-- start Records for processing --

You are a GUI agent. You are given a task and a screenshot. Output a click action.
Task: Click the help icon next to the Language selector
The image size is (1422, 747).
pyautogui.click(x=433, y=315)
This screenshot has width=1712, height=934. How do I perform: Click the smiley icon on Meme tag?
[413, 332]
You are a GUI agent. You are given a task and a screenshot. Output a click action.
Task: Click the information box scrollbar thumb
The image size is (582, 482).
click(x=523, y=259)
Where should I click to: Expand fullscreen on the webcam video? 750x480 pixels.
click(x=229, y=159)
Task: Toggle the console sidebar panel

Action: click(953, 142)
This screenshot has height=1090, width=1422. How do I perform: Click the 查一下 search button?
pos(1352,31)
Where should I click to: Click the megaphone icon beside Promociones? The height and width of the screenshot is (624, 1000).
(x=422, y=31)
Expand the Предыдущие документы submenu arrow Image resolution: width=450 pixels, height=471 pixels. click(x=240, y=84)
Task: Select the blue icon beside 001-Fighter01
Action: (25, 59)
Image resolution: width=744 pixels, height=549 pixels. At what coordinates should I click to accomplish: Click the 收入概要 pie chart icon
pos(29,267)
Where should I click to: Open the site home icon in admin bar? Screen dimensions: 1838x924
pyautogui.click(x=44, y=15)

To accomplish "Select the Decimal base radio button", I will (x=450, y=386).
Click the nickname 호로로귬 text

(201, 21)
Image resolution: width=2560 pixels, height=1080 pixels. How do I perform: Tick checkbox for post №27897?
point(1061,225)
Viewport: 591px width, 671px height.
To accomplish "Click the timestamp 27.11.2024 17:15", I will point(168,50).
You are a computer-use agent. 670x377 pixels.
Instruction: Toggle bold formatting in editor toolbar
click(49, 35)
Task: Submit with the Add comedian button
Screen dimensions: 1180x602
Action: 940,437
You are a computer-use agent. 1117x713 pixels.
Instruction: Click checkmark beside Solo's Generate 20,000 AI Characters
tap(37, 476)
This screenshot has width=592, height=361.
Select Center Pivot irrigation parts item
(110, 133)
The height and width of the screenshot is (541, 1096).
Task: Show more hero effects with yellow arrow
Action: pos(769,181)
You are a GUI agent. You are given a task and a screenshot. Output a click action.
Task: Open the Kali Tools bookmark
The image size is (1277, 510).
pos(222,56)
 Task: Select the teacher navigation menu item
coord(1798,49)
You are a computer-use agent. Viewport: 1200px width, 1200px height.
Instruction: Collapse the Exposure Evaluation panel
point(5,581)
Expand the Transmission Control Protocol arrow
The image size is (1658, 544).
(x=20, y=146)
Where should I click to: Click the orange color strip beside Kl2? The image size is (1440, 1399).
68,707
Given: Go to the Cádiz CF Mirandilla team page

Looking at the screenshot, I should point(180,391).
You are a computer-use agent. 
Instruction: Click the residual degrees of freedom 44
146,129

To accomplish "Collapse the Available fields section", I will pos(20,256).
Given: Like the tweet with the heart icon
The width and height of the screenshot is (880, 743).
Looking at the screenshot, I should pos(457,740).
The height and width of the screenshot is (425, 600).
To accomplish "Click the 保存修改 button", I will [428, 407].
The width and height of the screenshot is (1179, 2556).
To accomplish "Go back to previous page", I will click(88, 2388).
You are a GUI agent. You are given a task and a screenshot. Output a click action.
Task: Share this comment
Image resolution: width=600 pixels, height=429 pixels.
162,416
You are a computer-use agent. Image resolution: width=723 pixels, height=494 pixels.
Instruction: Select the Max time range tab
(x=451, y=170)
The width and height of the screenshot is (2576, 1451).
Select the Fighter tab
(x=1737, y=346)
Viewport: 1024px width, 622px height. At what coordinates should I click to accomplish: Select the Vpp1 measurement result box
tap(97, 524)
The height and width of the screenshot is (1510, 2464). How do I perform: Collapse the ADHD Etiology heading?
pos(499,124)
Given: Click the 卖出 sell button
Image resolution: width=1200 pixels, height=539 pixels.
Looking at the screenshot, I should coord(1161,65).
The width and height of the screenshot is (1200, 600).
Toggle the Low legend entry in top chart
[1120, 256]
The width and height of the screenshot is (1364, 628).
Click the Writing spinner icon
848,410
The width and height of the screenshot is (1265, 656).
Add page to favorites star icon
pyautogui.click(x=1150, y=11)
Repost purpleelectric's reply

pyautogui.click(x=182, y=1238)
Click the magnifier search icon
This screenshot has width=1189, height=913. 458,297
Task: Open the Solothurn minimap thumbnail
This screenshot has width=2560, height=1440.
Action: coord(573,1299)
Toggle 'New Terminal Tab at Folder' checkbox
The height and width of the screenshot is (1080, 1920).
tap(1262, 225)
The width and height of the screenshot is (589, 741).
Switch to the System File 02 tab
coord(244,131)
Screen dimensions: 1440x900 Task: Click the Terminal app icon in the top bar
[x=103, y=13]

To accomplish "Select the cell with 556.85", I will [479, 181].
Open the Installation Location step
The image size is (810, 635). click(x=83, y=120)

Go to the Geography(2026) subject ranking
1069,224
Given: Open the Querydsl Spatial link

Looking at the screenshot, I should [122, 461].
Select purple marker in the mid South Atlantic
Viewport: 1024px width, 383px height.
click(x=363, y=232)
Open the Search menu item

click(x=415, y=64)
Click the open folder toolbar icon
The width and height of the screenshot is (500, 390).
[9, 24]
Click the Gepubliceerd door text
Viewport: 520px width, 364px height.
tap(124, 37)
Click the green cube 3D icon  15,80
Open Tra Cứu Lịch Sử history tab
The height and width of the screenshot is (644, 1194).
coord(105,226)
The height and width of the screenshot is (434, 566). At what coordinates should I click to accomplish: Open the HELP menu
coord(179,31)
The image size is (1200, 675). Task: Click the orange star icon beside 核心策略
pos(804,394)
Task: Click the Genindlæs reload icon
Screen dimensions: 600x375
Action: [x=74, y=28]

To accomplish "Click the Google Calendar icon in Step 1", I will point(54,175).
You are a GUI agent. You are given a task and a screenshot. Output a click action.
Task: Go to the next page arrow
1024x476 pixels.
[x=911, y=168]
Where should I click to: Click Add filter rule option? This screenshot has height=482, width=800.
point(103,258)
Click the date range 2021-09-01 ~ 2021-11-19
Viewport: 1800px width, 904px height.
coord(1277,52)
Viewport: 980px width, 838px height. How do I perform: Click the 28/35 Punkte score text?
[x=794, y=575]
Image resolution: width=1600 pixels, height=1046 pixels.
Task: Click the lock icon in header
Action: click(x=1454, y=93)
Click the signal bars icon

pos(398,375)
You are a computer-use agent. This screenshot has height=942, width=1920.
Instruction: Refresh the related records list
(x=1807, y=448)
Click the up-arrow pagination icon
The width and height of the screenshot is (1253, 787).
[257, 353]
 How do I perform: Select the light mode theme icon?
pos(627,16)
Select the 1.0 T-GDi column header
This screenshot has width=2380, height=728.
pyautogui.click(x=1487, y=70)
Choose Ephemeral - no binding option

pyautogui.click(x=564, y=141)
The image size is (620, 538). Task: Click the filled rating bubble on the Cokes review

-- end Records for processing --

What to do:
Please edit the lines starting at the one that has "You are a computer-use agent. 1117x713" and stopping after the one that has "tap(97, 524)", changing "computer-use agent" to "screen agent" and leaving everything else the same. Give back only those lines.

Solution for this task:
You are a screen agent. 1117x713 pixels.
Instruction: Click checkmark beside Solo's Generate 20,000 AI Characters
tap(37, 476)
This screenshot has width=592, height=361.
Select Center Pivot irrigation parts item
(110, 133)
The height and width of the screenshot is (541, 1096).
Task: Show more hero effects with yellow arrow
Action: pos(769,181)
You are a GUI agent. You are given a task and a screenshot. Output a click action.
Task: Open the Kali Tools bookmark
The image size is (1277, 510).
pos(222,56)
 Task: Select the teacher navigation menu item
coord(1798,49)
You are a screen agent. Viewport: 1200px width, 1200px height.
Instruction: Collapse the Exposure Evaluation panel
point(5,581)
Expand the Transmission Control Protocol arrow
The image size is (1658, 544).
(x=20, y=146)
Where should I click to: Click the orange color strip beside Kl2? The image size is (1440, 1399).
68,707
Given: Go to the Cádiz CF Mirandilla team page

Looking at the screenshot, I should point(180,391).
You are a screen agent. 
Instruction: Click the residual degrees of freedom 44
146,129

To accomplish "Collapse the Available fields section", I will pos(20,256).
Given: Like the tweet with the heart icon
The width and height of the screenshot is (880, 743).
Looking at the screenshot, I should pos(457,740).
The height and width of the screenshot is (425, 600).
To accomplish "Click the 保存修改 button", I will [428, 407].
The width and height of the screenshot is (1179, 2556).
To accomplish "Go back to previous page", I will click(88, 2388).
You are a GUI agent. You are given a task and a screenshot. Output a click action.
Task: Share this comment
Image resolution: width=600 pixels, height=429 pixels.
162,416
You are a screen agent. Image resolution: width=723 pixels, height=494 pixels.
Instruction: Select the Max time range tab
(x=451, y=170)
The width and height of the screenshot is (2576, 1451).
Select the Fighter tab
(x=1737, y=346)
Viewport: 1024px width, 622px height. At what coordinates should I click to accomplish: Select the Vpp1 measurement result box
tap(97, 524)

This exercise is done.